La morosidad anotó un nuevo récord en las familias y muestra una fuerte presión sobre el Norte argentino, donde más de tres de cada diez personas que accedieron al financiamiento formal están en mora. Asimismo, golpea con dureza a los jóvenes de 18 a 29 años, donde el incumplimiento alcanza a casi cuatro de cada diez tomadores de crédito.
Actualmente 5,8 millones de personas presentan atrasos de más de 90 días en el pago de sus obligaciones financieras. En total, representan el 28% de los 20,7 millones de argentinos que cuentan con algún tipo de crédito formal, ya sea bancario o de entidades no financieras.
Norte argentino: las provincias con mayor nivel de mora
El mapa muestra que las mayores tasas de incumplimiento se concentran en el norte del país. En provincias como Catamarca, Santiago del Estero, Salta, Corrientes, Formosa, Misiones, Chaco y Tucumán, más del 30% de las personas que tomaron deuda se encuentra en una situación de pago irregular, por encima del promedio nacional.
En el otro extremo aparecen provincias del centro del país y de la Patagonia, donde los indicadores son más bajos. Córdoba, Santa Fe y Neuquén se ubican por debajo del promedio nacional, aunque el crecimiento de la morosidad es un fenómeno generalizado.
En la Patagonia y la región Centro no solo hay una menor morosidad, sino que también es mayor la penetración del crédito. El acceso al financiamiento formal sigue siendo considerablemente menor en las provincias del norte, aclararon a este medio.
Desde la provincia de Tucumán, un alto funcionario explicó a Ámbito que existe una falta de educación financiera. "La facilidad que dieron las billeteras virtuales al momento de otorgar un préstamo sin un análisis crediticio o de la situación generó esta situación. Los jóvenes son los más endeudados".
Si bien esta persona que camina los pasillos de la Casa de Gobierno de Tucumán expresó que la situación no es muy diferente a la nacional, resaltó que los altos niveles de morosidad se explican por el aumento de las tasas y de los márgenes crediticios hacia los clientes, sin antes realizar estudios de viabilidad y solvencia.
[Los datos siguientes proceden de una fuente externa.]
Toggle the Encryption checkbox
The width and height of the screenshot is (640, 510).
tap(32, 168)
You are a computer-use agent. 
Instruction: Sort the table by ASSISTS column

Esta provincia norteña, como muchas otras, no tiene un margen de maniobra estatal debido a que su banco provincial se privatizó en los 90's. En paralelo, no observan que haya un problema salarial -como sí se observa en AMBA- y destacan que la canasta del norte tiene más peso de alimentos y bienes, que de servicios, contrariamente a lo que ocurre en CABA y Buenos Aires.
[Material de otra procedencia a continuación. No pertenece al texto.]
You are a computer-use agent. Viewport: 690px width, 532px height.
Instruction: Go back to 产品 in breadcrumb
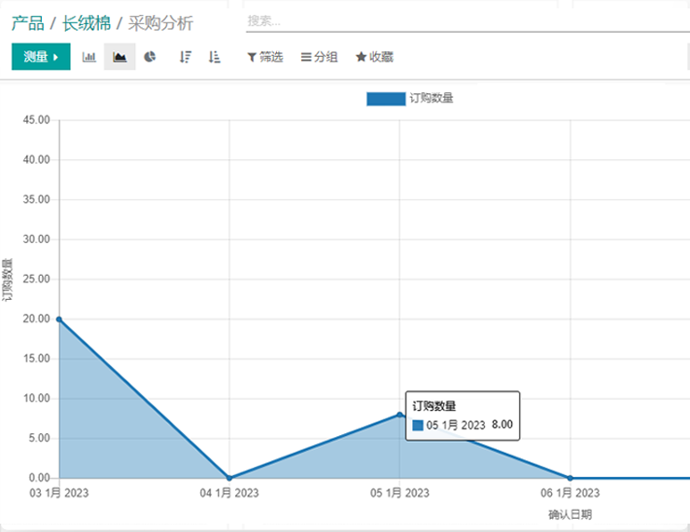pyautogui.click(x=27, y=23)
En ese sentido, el economista Lucas Dapena de Fundación Mediterránea explicó que "la inflación en el norte es mayor que a nivel nacional, mientras que los ingresos medios son más bajos que a nivel nacional". Según INDEC, el Índice de Precios al Consumidor (IPC) en el último año trepó 33,5% promedio a nivel nacional, mientras que en el Noreste se posicionó en el 36,5% y en el Noroeste en 33,8%.
"Es decir, cobramos menos plata y los precios nos suben más. A eso se le suma un grado altísimo de informalidad que no posibilita tener un ingreso estable", profundizó Dapena.
"Si a esto se le suma que las tasas de interés son las mismas que tienen los bancos a nivel nacional, es obvio que estamos en una situación de desventaja y las provincias son más propicias a que haya una mayor morosidad", añadió.
Sobre el nivel salarial de los empleados públicos, el funcionario aseguró que son muy "respetuosos" con los haberes de los trabajadores y destacó que están al mismo nivel que 2003.
"El Norte es donde menos crédito e historial crediticio hay, y existe mayor morosidad", destacó el economista Gonzalo Carrera de Equilibra. Al mismo tiempo, enfatizó que "estructuralmente, las provincias del norte son más pobres y, ante un fenómeno de insuficiencia de ingresos en 2024, sobre todo en los sectores más jóvenes -sin mucho historial crediticio y donde las billeteras virtuales comienzan a prestar dinero-, el crédito suavizó esa caída de los ingresos, pero luego no pudieron pagarlo".